Nobel Medicine Prize for Covid-19 vaccine? It may be too soon

The mRNA vaccines developed by Moderna and by Pfizer and its German partner BioNTech have revolutionised the fight against the virus.
The mRNA vaccines developed by Moderna and by Pfizer and its German partner BioNTech have revolutionised the fight against the virus.PHOTO: REUTERS

STOCKHOLM (REUTERS) - Scientists behind Covid-19 vaccines could be in the running to win the Nobel Prize for Medicine even though the pandemic is far from over.

Some scientists say it is just a matter of time: If the work that went into developing the vaccines is not recognised when this year's prize is announced on Monday (Oct 4), it will win the award in years to come.

More than 4.7 million people have died from Covid-19 since the first cases of the novel coronavirus were registered in 2019, and many countries still live under severe restrictions intended to curb its spread.

But Covid-19 vaccines have helped some wealthy states return almost to normality while others are yet to receive vaccine doses in large quantities.

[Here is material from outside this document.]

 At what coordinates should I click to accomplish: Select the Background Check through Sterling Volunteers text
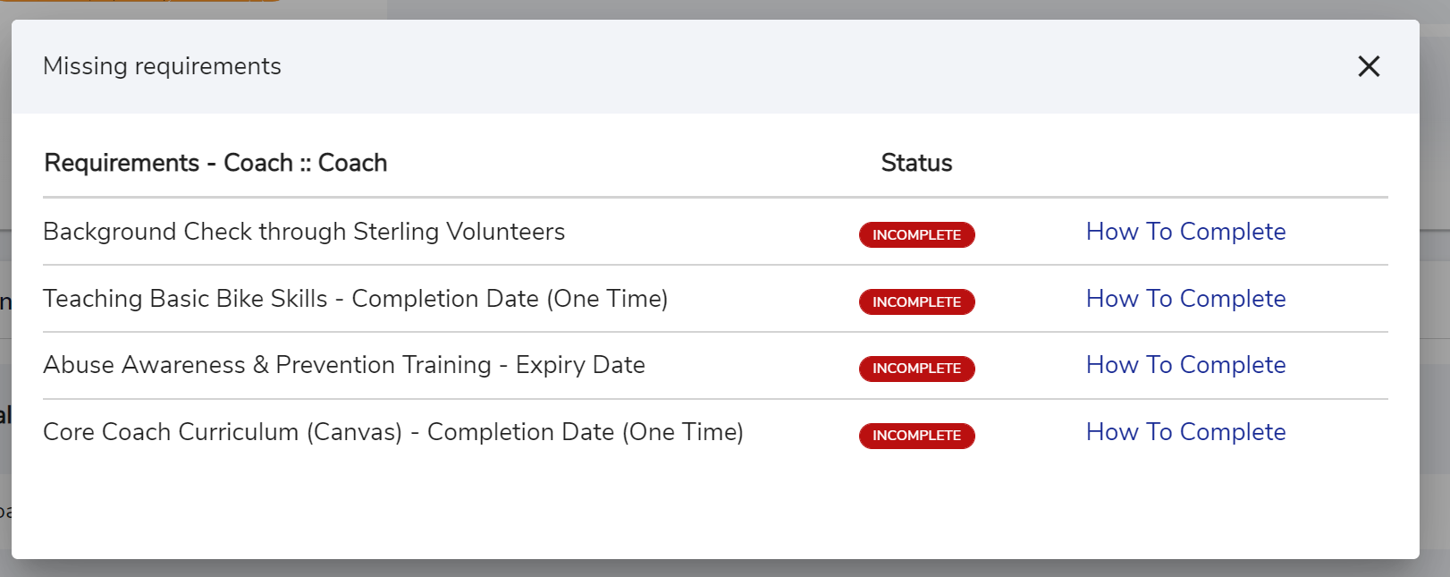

Among those seen by other scientists as potential winners of the Nobel Prize for Medicine are Hungarian-born Katalin Kariko and American Drew Weissman for their work on what are known as messenger ribonucleic acid (mRNA) vaccines.

The mRNA vaccines developed by Moderna and by Pfizer and its German partner BioNTech have revolutionised the fight against the virus. They are quick to produce and highly effective.

"This technique will get the prize sooner or later, of that I am sure," said Dr Ali Mirazami, professor at the Department of Laboratory Medicine at the Karolinska Institute in Sweden. "The question is when."

Traditional vaccines, which introduce a weakened or dead virus to stimulate the body's immune system, can take a decade or more to develop. Moderna's mRNA vaccine went from gene sequencing to the first human injection in 63 days.

The mRNA carries messages from the body's DNA to its cells, telling them to make the proteins needed for critical functions, such as coordinating biological processes including digestion or fighting disease.

The new vaccines use laboratory-made mRNA to instruct cells to make the coronavirus' spike proteins, which spur the immune system into action without replicating like the actual virus.

The mRNA was discovered in 1961 but it has taken scientists decades to cure the mRNA technique from problems such as instability and causing inflammatory conditions.

Developers now hope it can be used to treat both cancer and HIV (human immunodeficiency virus) in the future.

"In addition to the fact that they have been shown to generate a very effective immune response, you do not have to tailor the production every time you make a new vaccine," said Dr Adam Frederik Sander Bertelsen, Associate Professor at the University of Copenhagen and chief scientific officer at vaccine company Adaptvac. "It has actually saved countless thousands of people due to its speed and efficiency, so I can well support that."

Dr Kariko, 66, laid the groundwork for the mRNA vaccines and Dr Weissman, 62, is her long-time collaborator. "They are the brain behind the mRNA discovery," said Dr Mirazami. He added: "They might be too young, the (Nobel) committee usually wait until the recipients are in their 80s."

Dr Kariko, with colleagues at the University of Pennsylvania, made a breakthrough by figuring out how to deliver mRNA without kicking the immune system into overdrive.

The Nobel Prize was founded by dynamite inventor Alfred Nobel and is awarded for achievements in medicine, chemistry, literature, peace and physics. This year's winners are announced between Oct 4 and 11, starting with medicine.